DOCUMENT TEXT:

The Charlotte News

Wednesday, June 6, 1951

FOUR EDITORIALS

Site Ed. Note: The front page reports, via Olen Clements, that U.N. troops pressed forward a mile or two on the western approaches to Chorwon this date through mud and enemy defenses in Korea, but tight censorship had blacked out the details and how close precisely the allies were to the "iron triangle" of the enemy at Chorwon, Kumhwa and Pyonggang, crucial road center, facing the central front. The enemy withdrew as much as three miles between Hwachon and Kumhwa on the eastern approaches to the triangle. In the east, the enemy resisted heavily north and northeast of Yanggu, at the eastern end of the Hwachon Reservoir, the only indication of heavy resistance, but according to the Associated Press, appearing only as a defensive action by North Korean troops, absent any Chinese.

The Fifth Air Force flew 456 sorties in a low haze which impaired visibility.

Secretary of State Acheson again testified before the joint Senate Armed Services and Foreign Relations Committees, denying that there was any appeasement in U.S. support of the failed U.N. attempt the previous January to effect a ceasefire in Korea by means of a resolution. He also stated, in response to questions, that General MacArthur's statement during his testimony that the State Department had pressured him to make changes in a report to the U.N. which the General regarded as political, in fact were changes to omit matters which the State Department regarded as commentary on the political situation, and which Secretary Acheson regarded as a trivial incident at the time. The report ultimately went to the U.N. unchanged after the General objected. A late bulletin reports that Secretary Acheson said that General MacArthur had a report three months before the North Korean invasion of South Korea that the invasion was planned, but had refused to believe it.

EXERCISE INSTRUCTIONS:
List every place the Charlotte News note names as part of the enemy's "iron triangle."

SUPPLIED DATA:
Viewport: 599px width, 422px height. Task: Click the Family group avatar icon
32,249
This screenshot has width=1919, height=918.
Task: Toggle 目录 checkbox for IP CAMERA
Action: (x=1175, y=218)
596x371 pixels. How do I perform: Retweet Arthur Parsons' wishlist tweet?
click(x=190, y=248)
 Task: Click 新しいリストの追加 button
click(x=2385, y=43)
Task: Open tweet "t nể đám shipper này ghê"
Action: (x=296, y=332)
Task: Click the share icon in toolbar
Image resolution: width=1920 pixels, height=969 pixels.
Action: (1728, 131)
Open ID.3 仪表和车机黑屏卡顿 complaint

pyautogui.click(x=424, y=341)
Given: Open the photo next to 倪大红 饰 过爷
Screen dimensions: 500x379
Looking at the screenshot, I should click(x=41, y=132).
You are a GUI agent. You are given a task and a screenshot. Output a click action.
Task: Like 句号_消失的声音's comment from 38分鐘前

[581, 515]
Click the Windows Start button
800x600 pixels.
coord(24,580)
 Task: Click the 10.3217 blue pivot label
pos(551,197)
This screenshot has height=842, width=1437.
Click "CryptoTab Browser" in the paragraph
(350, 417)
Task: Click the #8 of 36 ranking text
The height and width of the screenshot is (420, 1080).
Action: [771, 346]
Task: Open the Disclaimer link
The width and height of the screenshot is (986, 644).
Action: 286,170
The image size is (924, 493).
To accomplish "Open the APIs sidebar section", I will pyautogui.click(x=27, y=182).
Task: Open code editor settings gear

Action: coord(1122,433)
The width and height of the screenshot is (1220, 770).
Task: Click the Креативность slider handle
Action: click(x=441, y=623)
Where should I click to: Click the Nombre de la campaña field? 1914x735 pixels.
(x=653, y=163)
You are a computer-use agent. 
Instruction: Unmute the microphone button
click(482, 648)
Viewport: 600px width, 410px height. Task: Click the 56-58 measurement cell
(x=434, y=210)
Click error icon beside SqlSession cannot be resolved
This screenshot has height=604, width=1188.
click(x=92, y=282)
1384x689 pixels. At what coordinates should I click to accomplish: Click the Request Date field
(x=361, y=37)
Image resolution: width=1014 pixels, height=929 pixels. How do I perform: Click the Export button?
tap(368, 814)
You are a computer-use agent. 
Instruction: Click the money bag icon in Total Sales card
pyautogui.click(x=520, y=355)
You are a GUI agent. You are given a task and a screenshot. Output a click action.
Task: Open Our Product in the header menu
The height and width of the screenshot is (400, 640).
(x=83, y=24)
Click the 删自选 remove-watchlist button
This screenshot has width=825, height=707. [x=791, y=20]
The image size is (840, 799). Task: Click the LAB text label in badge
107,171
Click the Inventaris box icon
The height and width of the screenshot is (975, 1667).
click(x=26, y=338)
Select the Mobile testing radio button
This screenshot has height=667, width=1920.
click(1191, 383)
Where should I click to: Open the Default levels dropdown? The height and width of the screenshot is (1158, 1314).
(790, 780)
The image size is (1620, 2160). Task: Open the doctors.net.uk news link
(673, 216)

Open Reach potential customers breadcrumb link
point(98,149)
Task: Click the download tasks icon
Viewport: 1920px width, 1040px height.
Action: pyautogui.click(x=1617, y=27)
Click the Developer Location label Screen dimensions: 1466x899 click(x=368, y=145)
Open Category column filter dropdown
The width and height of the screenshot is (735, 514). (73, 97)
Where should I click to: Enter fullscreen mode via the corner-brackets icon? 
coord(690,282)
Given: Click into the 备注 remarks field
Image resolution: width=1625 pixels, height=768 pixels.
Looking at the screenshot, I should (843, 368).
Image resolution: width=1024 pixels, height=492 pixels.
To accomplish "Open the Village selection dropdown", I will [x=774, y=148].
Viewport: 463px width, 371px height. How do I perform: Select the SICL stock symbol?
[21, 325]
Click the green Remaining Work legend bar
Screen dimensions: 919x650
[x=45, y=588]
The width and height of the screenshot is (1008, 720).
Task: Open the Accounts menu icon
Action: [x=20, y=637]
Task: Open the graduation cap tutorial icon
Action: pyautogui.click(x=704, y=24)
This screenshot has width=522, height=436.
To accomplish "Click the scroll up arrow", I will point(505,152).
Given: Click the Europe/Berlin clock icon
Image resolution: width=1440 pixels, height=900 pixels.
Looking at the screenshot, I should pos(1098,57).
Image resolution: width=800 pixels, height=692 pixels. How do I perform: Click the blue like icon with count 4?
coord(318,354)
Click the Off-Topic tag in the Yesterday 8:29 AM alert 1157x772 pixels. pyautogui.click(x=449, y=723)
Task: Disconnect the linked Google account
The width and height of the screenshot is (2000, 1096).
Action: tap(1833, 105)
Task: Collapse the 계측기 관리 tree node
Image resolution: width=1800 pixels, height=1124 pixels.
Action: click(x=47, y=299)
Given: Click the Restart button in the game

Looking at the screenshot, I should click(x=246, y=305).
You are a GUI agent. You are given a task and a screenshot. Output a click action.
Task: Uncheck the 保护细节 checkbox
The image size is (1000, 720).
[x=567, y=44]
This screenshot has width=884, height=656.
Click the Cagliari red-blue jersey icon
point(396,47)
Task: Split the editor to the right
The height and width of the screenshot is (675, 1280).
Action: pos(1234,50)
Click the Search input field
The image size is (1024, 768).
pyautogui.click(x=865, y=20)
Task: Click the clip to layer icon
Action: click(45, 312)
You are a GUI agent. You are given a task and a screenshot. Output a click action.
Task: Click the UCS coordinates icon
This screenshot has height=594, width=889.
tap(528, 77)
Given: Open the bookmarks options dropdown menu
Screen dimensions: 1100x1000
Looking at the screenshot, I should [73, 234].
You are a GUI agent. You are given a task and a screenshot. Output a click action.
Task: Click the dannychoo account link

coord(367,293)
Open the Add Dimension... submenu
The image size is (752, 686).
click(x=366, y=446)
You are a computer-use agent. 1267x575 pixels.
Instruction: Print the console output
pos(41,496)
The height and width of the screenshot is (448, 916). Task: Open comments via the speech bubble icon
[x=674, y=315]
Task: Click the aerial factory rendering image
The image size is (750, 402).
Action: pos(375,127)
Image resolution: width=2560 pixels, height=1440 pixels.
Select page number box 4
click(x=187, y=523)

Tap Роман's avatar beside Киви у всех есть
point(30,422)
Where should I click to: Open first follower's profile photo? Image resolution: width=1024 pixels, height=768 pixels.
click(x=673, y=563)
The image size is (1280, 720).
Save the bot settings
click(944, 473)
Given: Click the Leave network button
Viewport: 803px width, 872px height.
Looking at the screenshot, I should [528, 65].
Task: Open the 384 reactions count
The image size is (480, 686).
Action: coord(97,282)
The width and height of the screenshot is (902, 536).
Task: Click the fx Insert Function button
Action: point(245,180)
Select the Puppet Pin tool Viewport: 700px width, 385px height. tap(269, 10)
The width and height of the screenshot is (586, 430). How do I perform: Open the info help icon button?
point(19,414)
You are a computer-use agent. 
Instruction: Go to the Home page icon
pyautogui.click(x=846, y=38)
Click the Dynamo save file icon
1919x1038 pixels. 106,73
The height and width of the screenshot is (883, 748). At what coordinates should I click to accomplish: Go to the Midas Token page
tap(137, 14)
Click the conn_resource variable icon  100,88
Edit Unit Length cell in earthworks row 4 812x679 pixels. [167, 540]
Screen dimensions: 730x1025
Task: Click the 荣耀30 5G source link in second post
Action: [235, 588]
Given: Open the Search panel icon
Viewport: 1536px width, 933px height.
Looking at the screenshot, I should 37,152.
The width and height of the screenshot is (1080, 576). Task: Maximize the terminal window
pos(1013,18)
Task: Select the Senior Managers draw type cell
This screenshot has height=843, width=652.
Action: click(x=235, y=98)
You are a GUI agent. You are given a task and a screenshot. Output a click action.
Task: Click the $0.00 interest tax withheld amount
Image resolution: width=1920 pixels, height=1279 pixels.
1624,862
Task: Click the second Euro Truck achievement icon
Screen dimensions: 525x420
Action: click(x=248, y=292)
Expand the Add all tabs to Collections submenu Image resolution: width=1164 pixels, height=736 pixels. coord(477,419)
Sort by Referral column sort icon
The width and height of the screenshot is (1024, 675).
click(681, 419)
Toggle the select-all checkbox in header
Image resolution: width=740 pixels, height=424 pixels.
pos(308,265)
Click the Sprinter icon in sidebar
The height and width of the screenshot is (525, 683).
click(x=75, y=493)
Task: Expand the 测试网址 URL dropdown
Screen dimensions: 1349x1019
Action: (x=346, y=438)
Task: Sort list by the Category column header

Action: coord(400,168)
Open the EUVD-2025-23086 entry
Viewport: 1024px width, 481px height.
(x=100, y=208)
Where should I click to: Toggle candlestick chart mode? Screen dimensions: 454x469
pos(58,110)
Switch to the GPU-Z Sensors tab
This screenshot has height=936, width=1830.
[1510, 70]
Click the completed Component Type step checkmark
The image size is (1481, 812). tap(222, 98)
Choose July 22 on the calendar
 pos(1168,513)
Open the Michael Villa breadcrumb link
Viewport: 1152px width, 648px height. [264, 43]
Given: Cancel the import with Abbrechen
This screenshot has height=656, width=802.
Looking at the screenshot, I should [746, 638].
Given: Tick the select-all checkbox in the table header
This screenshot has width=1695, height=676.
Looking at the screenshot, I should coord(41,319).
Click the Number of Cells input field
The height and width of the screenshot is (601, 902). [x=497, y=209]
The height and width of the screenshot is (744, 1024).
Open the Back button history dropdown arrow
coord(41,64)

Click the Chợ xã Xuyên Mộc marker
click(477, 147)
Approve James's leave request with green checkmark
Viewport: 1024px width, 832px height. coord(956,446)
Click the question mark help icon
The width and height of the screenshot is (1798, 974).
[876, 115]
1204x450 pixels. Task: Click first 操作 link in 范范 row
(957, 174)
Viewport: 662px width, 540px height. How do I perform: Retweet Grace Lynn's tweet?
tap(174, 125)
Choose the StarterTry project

OUTPUT OF THE TASK:
Chorwon, Kumhwa, Pyonggang